L’EGAS è tuttora in attesa di acquisire le modifiche/integrazioni sul testo aggiornato del Regolamento del servizio già trasmesso.

Con riferimento ai rilievi, ancora una volta non conferenti, sull’attività che EGAS avrebbe, asseritamente, dovuto porre in essere per agevolare il Gestore avverso i Comuni morosi, Abbanoa S.p.a. deve tornare indietro nel tempo e richiamare, addirittura, i servizi acquisiti ex lege “nello stato in cui si trovavano … nel 2006”. Per poi arrivare a fare riferimento a un non meglio specificato “atteggiamento dilatorio ed omissivo” che “procrastina situazioni in danno al gestore, che siamo pronti a documentare adeguatamente”. E’ difficile seguire uno sviluppo di affermazioni errate, quanto, sia consentito, poco comprensibili che sembrano tese - più che a una doverosa analisi di quanto oggettivamente accaduto - a precostituirsi eventuali difese “per la chiarezza di lettura di terzi”. Sussiste, evidentemente, una mancanza di serenità nella valutazione del proprio operato che porta il Gestore a esasperare la produzione di atti e scritti che, però, non potranno in alcun modo modificare andamento dei fatti ed eventuali responsabilità.

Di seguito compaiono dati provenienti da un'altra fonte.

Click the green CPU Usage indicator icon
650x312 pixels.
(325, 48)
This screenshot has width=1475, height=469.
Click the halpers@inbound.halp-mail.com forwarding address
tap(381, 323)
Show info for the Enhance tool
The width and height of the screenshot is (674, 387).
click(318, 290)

Basti, nel merito, ancora una volta far rilevare che i “tavoli di confronto con i Comuni” non sono mancati nel pregresso né mancheranno da parte di EGAS, ma la gestione delle morosità, il recupero dei crediti, anche in sede contenziosa, era ed è di stretta competenza e attribuzione di Abbanoa S.p.a., così come le conseguenze del mancato operato in merito. Più di ogni ulteriore valutazione, in ordine a questi aspetti, contano il fatto che Abbanoa S.p.a., ove ritenuto necessario, nel passato ha operato in sede contenziosa e che, anche oggi, sta dando atto che sia tenuta “in ultima istanza ad avviare l’azione giudiziaria (massiva) della quale si è già avuto modo di informare la competente Autorità per gli impatti che genererà sul funzionamento della stessa”.

Nello spirito di una leale e fattiva collaborazione che si spera possa trovare finalmente riscontro nelle azioni della Società, e non solo quale mera citazione negli atti, si resta in attesa di ricevere, compatibilmente con l’emergenza da COVID-19, con l’urgenza del caso, la bozza della Carta del Servizio e del Regolamento del servizio idrico, contenente le integrazioni/modifiche proposte dal Gestore al fine di giungere entro il corrente mese, alla predisposizione del documento finale da presentare alle Associazioni dei Consumatori.